**Page excerpt**:
Finance

New figures show scale of UK HGV driver crisis


New data show the high number of HGV vacancies in one area of central Britain and the change since last year.

The statistics for Leicestershire lay bare the HGV driver shortage at a local level, with the number of lorry driver vacancies rocketing.

Growing concerns about deliveries of food and fuel – and fears of shortages upto and beyond Christmas caused by a lack of drivers – the government is introducing temporary visas for 5,000 fuel tanker and food lorry drivers to work in the UK.

The Army has begun helping to deliver fuel to petrol stations as shortages continue – with around 200 military personnel deployed.

One Leicestershire company, Translink Express Logistics, says it has had interest in recent weeks from dozens of potential candidates after offering fully funded training to bring more fresh recruits in.

It has offered to invest thousands of pounds in free training courses through Leicester-based Hughes Driver Training, one of the UK’s biggest HGV academies.

The Road Haulage Association (RHA), the industry’s trade body, estimates a shortage of 100,000 drivers across the UK.

Now, figures from the Recruitment and Employment Confederation (REC) have revealed the extent of vacancies in Leicestershire.

In August, there were 273 vacancies for heavy goods vehicle (HGV) drivers advertised in the area.

While that was down from 312 vacancies in July, it was still 72 per cent higher than the 159 jobs advertised in February 2020, just before the start of the pandemic.

The shortfall has been put down to a combination of factors including wholesale cancelling of new tests due to the pandemic and EU drivers heading home post-Brexit.

An ageing workforce leaving the profession and its lack of appeal to young people have also been blamed.

The national crisis started in the summer, when supermarkets began to experience empty shelves – partly due to a shortage of lorry drivers.

Then in September, BP warned it would have to temporarily close some of its petrol stations, because of a lack of lorry drivers to actually transport fuel to the pumps.

Following that announcement, long queues started to appear outside petrol stations across Great Britain, amid fears that petrol might run out.

Figures from the Office for National Statistics (ONS) show that nationally, around 313,000 people in the UK worked as HGV drivers in the last quarter of 2019.

**Source material**:
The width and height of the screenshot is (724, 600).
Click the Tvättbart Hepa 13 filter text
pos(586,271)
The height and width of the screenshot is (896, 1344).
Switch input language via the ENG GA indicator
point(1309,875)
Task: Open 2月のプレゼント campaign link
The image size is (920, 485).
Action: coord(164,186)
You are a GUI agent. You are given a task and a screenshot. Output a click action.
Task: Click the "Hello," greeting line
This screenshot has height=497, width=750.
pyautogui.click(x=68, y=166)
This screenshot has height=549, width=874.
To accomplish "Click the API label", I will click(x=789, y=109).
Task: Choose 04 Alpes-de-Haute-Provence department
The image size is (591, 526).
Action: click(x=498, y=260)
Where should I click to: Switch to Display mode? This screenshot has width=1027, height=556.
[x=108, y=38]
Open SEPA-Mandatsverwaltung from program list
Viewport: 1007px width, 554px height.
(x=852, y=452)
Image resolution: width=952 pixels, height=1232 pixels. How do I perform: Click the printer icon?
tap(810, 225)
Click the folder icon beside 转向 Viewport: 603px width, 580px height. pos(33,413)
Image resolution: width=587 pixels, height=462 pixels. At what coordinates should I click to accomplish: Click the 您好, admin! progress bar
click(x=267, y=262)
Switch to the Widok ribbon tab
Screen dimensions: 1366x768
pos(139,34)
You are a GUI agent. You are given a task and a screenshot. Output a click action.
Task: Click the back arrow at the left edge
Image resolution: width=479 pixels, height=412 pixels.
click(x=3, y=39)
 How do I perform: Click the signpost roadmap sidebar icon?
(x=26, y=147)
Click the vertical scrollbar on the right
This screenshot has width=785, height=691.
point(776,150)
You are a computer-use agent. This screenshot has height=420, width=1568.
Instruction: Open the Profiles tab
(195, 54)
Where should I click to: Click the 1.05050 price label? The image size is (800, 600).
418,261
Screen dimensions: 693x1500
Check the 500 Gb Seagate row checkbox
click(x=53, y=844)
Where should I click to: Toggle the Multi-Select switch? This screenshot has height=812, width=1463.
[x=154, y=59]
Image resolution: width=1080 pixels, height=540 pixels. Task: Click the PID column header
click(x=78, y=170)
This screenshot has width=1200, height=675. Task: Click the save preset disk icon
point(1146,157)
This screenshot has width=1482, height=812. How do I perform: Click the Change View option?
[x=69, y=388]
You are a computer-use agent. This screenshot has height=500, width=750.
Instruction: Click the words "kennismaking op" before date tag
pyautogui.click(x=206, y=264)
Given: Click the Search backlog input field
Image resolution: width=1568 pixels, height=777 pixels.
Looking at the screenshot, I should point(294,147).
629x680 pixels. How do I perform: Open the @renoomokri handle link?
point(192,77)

**Set of tasks**:
A. Copy the HGV driver article word for word, starting at "Now, figures from" and ending at "heading home post-Brexit.".
B. Pick up the HGV driver article after its last sentence and keep writing it.

**Written answers**:
A.
Now, figures from the Recruitment and Employment Confederation (REC) have revealed the extent of vacancies in Leicestershire.

In August, there were 273 vacancies for heavy goods vehicle (HGV) drivers advertised in the area.

While that was down from 312 vacancies in July, it was still 72 per cent higher than the 159 jobs advertised in February 2020, just before the start of the pandemic.

The shortfall has been put down to a combination of factors including wholesale cancelling of new tests due to the pandemic and EU drivers heading home post-Brexit.

B.
That went down by 11 per cent to 278,218 in the last quarter of 2020.

Figures from the Driver and Vehicle Standards Agency show 23,997 tests took place in the financial year 2020/21, down 66 per cent from the 70,288 tests taken in 2019/20.

Both the pandemic and Brexit saw many European drivers return home – and haulage companies say very few have returned, with new immigration rules a factor.

A recent ONS survey shows almost half of the transport and storage businesses that were experiencing recruitment challenges mentioned the reduced number of EU applicants as a factor – the highest of any sector.

While the government has offered an emergency visa scheme to help alleviate the problem – which will allow firms to recruit fuel tanker drivers from overseas up to March 2022 – the Times reported, as of Tuesday (October 5), only 27 had applied, although the Prime Minister later said the number was 127.

TUC General Secretary Frances O’Grady said: “Everyone who works for a living deserves to earn a decent living.

“But wages and conditions in sectors like logistics have been driven down for years.

“That isn’t the fault of migrant workers – it’s the fault of a flawed economic model which relies on holding down workers’ rights and pay.

“Short-term visas are an inadequate sticking plaster. If we want to end this supply chain chaos, the government must give workers and their unions more bargaining power to negotiate better pay and conditions.

“Worker shortages needn’t be a long-term feature of post-Brexit, post-pandemic Britain. But we need an economy that puts working people’s interests first.”